#### Stored records
--

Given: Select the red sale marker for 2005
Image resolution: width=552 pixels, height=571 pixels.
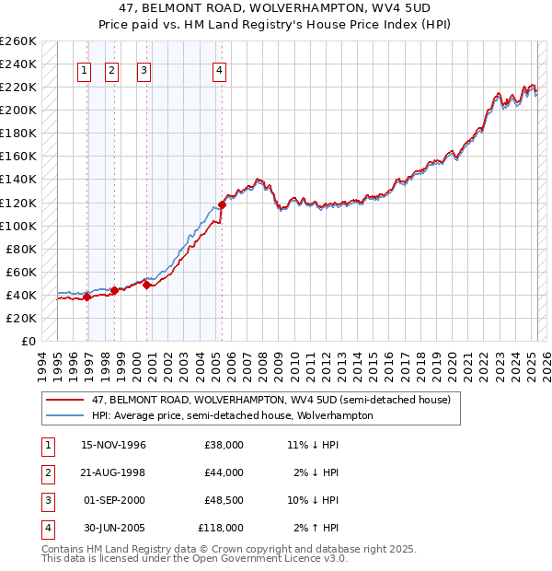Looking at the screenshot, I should pos(222,204).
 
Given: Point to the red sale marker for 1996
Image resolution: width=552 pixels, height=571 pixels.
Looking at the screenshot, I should pos(86,297).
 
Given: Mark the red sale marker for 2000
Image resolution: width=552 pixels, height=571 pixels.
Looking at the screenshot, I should pos(146,285).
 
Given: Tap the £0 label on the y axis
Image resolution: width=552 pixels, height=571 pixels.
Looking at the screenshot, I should pos(28,341).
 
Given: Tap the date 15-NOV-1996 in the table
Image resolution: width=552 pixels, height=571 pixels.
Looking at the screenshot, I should pos(114,445).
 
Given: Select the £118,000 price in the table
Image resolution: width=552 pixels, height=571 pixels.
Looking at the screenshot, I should pos(221,528).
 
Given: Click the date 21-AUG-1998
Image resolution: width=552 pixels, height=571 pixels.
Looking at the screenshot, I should pos(114,472).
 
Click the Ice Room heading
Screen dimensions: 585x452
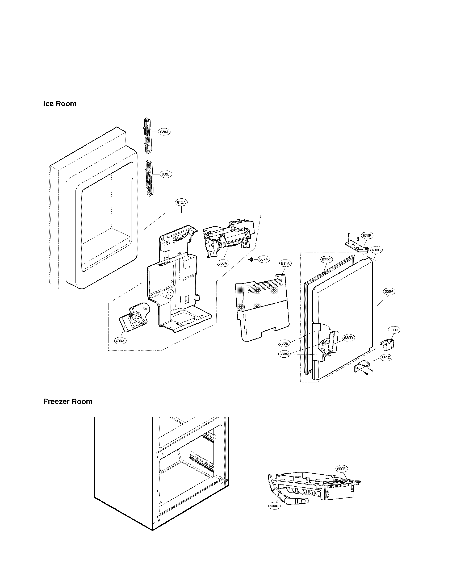[x=60, y=104]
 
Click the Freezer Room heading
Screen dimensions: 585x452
[x=68, y=402]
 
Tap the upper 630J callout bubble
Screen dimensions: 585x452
[x=164, y=132]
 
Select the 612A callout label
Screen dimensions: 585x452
[x=181, y=203]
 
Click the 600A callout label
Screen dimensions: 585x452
[x=223, y=263]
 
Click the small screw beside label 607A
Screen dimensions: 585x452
[x=252, y=259]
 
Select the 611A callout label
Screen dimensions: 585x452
[x=285, y=263]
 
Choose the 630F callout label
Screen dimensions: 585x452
[x=367, y=236]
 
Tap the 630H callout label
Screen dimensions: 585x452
[x=394, y=330]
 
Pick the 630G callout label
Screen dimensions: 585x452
[x=386, y=358]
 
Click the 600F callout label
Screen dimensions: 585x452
[x=341, y=469]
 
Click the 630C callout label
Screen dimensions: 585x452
[x=327, y=260]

--

#### Set exercise
Starting at the beginning of the items and ending with the line that contains "Looking at the screenshot, I should pos(86,297).", write those lines out again with the requests included, moving every coordinate in the answers by adding 113 to it. Leave the pictures out.

#### Output for this task
Given: Select the red sale marker for 2005
Image resolution: width=552 pixels, height=571 pixels.
Looking at the screenshot, I should pos(335,317).
 
Given: Point to the red sale marker for 1996
Image resolution: width=552 pixels, height=571 pixels.
Looking at the screenshot, I should pos(199,410).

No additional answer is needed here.